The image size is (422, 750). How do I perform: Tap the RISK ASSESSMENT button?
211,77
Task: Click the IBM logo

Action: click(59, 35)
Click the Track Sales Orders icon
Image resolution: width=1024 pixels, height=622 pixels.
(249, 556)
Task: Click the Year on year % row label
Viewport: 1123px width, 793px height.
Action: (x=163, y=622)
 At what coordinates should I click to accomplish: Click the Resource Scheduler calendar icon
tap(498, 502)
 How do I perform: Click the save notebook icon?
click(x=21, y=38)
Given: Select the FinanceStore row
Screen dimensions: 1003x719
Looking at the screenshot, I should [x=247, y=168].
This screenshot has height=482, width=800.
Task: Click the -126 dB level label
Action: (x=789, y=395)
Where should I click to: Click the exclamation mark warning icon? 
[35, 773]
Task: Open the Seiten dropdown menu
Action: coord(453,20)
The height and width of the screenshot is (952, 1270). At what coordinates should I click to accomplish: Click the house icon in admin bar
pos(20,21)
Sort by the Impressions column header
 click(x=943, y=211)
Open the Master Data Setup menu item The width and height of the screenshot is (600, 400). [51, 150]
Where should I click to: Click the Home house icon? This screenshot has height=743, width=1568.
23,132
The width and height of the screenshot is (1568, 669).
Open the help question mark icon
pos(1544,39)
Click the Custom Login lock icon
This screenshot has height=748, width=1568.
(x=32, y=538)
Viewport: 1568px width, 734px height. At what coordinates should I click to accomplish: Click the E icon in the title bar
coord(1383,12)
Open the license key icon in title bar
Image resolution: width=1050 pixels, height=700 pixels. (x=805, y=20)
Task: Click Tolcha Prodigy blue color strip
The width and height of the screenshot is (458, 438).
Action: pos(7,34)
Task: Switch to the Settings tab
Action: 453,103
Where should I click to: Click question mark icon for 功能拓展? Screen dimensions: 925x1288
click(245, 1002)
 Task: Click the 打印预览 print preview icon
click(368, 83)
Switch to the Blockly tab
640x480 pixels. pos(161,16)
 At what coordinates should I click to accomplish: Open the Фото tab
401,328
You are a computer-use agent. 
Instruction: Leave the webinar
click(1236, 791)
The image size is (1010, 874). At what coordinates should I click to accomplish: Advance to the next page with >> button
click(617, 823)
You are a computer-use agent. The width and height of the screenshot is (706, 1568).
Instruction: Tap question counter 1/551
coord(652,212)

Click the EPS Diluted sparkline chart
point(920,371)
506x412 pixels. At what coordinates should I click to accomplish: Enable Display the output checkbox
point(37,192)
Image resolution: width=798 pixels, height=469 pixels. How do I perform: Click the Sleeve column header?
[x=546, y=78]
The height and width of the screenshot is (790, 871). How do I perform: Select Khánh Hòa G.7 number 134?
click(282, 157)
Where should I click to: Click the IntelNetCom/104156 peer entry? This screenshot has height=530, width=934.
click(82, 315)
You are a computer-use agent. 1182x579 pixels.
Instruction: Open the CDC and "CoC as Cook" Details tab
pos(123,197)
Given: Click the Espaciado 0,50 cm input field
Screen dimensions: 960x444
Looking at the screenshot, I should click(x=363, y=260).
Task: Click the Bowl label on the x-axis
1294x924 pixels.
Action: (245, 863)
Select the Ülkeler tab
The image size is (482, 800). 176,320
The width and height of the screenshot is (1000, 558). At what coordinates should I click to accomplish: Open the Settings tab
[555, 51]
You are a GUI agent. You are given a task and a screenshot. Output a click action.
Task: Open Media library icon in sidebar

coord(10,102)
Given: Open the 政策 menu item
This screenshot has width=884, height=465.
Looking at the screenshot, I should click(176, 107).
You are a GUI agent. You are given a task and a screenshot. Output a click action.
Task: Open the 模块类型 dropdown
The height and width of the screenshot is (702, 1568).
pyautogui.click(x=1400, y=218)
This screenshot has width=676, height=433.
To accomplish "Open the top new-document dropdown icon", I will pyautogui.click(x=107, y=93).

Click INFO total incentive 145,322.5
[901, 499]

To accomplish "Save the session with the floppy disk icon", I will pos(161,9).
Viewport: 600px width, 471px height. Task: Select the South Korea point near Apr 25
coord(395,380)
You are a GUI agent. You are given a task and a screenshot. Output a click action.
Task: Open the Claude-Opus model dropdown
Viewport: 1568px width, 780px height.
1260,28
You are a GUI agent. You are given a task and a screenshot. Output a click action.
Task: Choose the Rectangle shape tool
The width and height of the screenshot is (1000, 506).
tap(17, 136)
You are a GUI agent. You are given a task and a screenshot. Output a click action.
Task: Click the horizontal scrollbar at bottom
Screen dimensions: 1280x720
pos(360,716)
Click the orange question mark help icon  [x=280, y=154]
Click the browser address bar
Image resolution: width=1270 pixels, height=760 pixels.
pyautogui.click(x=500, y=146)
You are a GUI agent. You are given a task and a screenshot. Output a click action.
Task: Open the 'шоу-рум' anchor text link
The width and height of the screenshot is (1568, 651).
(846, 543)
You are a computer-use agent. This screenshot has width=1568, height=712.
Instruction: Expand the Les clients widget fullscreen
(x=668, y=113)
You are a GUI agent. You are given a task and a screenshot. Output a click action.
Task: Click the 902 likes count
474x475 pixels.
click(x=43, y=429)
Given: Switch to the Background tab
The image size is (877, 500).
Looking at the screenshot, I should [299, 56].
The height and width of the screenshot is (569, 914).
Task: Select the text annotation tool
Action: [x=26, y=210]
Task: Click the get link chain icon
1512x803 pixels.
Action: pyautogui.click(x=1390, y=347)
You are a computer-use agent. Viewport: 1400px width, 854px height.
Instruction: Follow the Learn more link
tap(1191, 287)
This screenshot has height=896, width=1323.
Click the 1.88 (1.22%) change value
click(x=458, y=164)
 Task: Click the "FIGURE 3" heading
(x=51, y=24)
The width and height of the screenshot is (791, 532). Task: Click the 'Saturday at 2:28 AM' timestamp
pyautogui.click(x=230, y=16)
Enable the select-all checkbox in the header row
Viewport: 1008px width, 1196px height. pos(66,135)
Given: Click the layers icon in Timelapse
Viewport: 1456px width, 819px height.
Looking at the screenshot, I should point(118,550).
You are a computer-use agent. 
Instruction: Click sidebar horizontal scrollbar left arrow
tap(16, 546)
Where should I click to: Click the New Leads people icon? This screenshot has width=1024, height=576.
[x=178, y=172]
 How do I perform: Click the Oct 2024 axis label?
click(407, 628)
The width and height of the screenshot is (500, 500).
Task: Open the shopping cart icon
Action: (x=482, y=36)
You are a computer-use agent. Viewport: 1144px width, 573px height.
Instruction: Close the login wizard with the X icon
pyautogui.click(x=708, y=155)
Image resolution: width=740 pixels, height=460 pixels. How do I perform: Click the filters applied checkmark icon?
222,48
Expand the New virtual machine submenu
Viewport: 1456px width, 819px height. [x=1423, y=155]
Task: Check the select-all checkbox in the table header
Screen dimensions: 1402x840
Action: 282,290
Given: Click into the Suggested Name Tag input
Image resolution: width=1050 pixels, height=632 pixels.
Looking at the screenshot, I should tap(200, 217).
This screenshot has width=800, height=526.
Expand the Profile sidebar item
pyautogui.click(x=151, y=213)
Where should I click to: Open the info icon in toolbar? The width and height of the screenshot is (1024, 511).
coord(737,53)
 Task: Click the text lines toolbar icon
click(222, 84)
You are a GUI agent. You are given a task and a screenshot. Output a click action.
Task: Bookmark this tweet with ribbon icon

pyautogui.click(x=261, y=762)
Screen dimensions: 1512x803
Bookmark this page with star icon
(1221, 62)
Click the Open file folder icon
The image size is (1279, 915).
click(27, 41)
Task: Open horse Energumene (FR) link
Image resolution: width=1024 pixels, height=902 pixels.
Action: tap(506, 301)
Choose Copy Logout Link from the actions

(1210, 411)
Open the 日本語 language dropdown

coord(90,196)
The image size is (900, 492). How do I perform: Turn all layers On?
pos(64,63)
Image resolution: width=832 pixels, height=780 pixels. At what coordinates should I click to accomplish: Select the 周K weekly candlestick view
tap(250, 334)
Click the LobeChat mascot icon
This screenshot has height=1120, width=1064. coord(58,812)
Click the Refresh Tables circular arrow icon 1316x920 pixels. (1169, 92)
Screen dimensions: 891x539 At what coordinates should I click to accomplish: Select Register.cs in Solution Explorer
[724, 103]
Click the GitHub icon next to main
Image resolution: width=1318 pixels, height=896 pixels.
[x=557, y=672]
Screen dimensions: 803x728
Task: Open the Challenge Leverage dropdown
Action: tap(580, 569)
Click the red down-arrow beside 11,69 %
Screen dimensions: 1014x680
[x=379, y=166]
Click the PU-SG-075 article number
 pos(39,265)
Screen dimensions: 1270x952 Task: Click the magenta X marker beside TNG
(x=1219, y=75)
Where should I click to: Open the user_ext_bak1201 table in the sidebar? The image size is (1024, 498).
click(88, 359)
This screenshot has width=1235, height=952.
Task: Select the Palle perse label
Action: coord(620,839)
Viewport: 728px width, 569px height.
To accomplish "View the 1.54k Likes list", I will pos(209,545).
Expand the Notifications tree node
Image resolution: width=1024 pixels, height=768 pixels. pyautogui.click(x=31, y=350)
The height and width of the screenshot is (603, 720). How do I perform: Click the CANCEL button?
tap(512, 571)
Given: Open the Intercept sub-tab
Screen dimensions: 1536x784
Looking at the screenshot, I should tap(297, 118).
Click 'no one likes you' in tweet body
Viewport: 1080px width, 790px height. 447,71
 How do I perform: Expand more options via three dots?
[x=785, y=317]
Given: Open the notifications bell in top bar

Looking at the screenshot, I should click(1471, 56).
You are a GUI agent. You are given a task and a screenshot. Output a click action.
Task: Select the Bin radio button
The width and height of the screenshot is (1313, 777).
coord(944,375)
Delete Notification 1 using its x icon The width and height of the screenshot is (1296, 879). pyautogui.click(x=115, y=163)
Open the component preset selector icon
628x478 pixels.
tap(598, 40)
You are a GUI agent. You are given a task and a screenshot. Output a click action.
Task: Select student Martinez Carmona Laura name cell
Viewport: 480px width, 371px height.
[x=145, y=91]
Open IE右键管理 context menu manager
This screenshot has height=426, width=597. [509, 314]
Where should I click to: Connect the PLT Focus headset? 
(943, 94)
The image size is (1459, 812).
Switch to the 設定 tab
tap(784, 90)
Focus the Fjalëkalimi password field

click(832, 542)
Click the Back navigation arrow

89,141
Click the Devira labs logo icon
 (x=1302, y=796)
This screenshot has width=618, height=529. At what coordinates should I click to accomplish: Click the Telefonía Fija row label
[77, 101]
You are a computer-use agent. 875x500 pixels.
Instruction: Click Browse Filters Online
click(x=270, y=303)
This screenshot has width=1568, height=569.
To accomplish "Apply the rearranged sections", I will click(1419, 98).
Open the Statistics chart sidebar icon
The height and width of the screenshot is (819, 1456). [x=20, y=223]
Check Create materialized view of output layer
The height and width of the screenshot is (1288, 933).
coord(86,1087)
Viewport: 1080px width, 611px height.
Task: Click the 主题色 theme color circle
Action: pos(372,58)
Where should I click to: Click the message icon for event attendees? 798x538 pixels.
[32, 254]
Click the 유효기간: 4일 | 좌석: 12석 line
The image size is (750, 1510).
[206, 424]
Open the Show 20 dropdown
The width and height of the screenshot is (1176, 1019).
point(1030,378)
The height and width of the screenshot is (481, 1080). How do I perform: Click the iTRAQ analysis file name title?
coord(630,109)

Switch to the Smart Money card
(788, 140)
══════════
Work to be completed
Give the material from the line containing "The height and width of the screenshot is (603, 720)." through the line containing "Looking at the screenshot, I should click(1471, 56).", both included, as a Markdown table. Use a Row column for a running number and a Line column for the text, and leave out blank lines.

Task result
| Row | Line |
|---|---|
| 1 | The height and width of the screenshot is (603, 720). How do I perform: Click the CANCEL button? |
| 2 | tap(512, 571) |
| 3 | Given: Open the Intercept sub-tab |
| 4 | Screen dimensions: 1536x784 |
| 5 | Looking at the screenshot, I should tap(297, 118). |
| 6 | Click 'no one likes you' in tweet body |
| 7 | Viewport: 1080px width, 790px height. 447,71 |
| 8 |  How do I perform: Expand more options via three dots? |
| 9 | [x=785, y=317] |
| 10 | Given: Open the notifications bell in top bar |
| 11 | Looking at the screenshot, I should click(1471, 56). |